Réunion du 1er juin 2016 à 18h15
Commission d'enquête relative aux moyens mis en œuvre par l'État pour lutter contre le terrorisme depuis le 7 janvier

Jean-Jacques Urvoas, garde des Sceaux, ministre de la justice :

S'agissant des brouilleurs, il en existe 804 dans les établissements pénitentiaires, ce qui signifie que 53 % d'entre eux en sont équipés. Toutefois, la technologie de la plupart de ces brouilleurs est obsolète, puisqu'ils ont été majoritairement conçus pour brouiller la 2G. Il est donc prévu – des crédits ont été programmés à cet effet – d'acheter des brouilleurs de nouvelle génération. Je précise, du reste, que les systèmes les plus performants sont installés en priorité dans les unités dédiées que j'ai évoquées tout à l'heure, mais à peine les nouveaux appareils seront-ils déployés que l'on passera à la 5G, et nous nous retrouverons dans la même situation qu'aujourd'hui.

Il existe plusieurs techniques de brouillage.
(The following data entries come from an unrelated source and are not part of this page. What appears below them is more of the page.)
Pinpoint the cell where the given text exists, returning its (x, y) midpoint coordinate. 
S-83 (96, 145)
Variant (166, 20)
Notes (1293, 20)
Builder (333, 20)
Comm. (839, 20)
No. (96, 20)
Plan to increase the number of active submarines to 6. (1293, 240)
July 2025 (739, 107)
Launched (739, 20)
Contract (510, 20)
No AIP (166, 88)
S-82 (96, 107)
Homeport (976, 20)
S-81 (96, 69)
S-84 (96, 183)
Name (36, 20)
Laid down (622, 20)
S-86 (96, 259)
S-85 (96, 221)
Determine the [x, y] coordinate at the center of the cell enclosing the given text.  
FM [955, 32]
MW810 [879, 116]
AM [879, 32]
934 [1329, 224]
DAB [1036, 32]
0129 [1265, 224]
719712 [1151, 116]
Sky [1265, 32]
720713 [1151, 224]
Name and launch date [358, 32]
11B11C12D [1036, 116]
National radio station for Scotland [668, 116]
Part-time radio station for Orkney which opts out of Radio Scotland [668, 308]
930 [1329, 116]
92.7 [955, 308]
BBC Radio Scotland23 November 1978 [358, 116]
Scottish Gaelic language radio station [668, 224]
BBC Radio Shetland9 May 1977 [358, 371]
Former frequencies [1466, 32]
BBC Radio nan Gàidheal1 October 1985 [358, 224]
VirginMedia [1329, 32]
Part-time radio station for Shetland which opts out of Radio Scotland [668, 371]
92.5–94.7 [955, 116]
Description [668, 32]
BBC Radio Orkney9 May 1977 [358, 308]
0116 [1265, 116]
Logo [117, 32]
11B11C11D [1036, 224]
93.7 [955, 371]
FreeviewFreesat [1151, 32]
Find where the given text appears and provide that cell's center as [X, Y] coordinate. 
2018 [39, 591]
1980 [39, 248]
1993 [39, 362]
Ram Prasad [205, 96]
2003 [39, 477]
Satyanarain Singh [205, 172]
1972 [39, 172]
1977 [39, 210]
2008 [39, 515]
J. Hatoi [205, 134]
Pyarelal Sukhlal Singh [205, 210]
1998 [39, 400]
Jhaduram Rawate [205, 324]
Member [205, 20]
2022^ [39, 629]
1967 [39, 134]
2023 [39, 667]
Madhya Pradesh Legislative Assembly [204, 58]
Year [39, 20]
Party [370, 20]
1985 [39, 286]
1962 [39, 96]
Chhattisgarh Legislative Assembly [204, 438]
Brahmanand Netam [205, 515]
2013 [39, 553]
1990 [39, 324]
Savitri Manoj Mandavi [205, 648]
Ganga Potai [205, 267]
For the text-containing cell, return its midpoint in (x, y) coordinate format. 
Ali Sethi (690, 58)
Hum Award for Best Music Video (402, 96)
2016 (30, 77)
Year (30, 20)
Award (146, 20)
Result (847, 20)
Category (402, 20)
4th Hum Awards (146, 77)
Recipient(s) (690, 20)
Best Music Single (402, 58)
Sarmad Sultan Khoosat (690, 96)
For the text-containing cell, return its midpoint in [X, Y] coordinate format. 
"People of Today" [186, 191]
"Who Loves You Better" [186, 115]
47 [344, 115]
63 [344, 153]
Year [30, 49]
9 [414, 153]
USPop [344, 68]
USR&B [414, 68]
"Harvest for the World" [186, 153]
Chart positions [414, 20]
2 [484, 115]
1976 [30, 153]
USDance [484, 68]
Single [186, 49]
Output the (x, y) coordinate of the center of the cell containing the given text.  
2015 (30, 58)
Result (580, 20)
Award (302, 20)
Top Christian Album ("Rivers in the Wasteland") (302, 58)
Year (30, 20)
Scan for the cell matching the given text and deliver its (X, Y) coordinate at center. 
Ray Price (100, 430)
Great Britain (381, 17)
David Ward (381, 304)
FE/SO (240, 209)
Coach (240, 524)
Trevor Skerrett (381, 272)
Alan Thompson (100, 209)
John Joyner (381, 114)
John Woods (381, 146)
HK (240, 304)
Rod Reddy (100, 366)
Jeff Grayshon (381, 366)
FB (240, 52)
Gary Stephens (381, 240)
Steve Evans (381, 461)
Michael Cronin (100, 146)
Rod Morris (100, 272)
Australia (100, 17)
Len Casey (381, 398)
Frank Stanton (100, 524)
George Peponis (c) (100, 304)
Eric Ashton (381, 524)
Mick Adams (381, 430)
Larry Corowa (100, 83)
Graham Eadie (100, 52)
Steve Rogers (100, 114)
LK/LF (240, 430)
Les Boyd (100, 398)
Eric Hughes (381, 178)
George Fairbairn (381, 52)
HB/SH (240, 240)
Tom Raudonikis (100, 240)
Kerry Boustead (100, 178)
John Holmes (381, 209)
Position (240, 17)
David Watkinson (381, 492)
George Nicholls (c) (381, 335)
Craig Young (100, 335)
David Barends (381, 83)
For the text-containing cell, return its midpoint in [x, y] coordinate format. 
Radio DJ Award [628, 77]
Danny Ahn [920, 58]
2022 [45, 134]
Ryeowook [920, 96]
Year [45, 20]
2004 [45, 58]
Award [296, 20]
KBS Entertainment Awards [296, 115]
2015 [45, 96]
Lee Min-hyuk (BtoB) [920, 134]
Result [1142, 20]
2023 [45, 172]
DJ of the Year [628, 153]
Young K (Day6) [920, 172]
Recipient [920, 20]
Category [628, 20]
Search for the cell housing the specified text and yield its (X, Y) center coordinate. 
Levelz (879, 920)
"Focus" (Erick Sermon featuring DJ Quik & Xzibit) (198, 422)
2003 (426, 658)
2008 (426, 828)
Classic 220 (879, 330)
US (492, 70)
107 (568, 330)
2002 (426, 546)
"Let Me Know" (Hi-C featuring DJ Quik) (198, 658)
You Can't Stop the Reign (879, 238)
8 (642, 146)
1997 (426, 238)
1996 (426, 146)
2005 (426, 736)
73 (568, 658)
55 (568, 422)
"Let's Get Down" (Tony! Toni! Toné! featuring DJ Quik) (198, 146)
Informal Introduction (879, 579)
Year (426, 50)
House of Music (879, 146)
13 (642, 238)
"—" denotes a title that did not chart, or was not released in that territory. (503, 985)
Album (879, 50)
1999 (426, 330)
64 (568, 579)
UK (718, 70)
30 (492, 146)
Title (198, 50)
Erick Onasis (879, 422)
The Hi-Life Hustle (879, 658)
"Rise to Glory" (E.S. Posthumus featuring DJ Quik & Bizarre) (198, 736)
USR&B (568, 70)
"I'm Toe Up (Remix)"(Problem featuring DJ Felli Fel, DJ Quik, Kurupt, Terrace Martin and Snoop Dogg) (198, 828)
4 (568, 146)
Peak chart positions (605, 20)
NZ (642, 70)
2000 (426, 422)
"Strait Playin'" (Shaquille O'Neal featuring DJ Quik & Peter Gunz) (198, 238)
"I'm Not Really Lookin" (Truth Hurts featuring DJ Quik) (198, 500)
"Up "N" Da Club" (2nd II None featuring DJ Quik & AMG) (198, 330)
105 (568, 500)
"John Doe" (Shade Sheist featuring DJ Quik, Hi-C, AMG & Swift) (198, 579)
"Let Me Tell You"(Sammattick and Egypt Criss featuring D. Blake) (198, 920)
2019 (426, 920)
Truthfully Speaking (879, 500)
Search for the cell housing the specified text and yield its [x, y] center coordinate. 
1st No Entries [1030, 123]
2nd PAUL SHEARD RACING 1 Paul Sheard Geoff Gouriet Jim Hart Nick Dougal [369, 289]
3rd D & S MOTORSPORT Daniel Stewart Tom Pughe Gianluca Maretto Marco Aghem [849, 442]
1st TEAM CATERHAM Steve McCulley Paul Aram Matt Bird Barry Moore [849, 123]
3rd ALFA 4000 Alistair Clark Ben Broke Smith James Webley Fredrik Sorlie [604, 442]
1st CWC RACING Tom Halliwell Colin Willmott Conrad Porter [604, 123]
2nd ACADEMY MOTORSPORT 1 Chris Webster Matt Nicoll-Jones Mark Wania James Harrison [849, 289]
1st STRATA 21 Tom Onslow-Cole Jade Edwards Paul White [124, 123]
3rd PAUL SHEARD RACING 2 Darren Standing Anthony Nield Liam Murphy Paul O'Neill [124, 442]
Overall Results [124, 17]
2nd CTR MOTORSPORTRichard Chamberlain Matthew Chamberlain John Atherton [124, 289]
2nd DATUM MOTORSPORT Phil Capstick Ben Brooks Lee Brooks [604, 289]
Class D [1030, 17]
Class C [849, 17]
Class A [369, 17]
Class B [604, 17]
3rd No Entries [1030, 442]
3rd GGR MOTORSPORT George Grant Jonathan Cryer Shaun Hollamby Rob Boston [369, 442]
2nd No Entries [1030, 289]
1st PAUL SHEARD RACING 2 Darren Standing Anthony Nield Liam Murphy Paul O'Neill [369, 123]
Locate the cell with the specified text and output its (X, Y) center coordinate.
Nous avons ainsi expérimenté, à Osny, un brouillage chirurgical qui peut cibler une cellule, par exemple. On peut également installer un brouillage aérien, avec une antenne centrale, mais, si l'établissement se trouve dans une zone très urbanisée, les riverains vont immédiatement protester.

Quoi qu'il en soit, je rappelle que le principe est l'interdiction des téléphones en prison. Or 30 000 téléphones ou éléments de téléphones ont été saisis par la DAP l'an dernier. J'ai d'ailleurs invité les deux commissions des lois à m'accompagner lors d'un déplacement pour que nous sachions ce que sont ces téléphones, qui sont beaucoup plus petits et discrets que ceux que vous et moi utilisons. J'ai ainsi découvert la technique dite du « Big mac », qui permet de faire entrer ces téléphones en prison. Elle consiste à placer trois ou quatre téléphones entre deux grosses éponges entourées de ruban adhésif et à jeter le tout par-dessus le mur d'enceinte de la prison.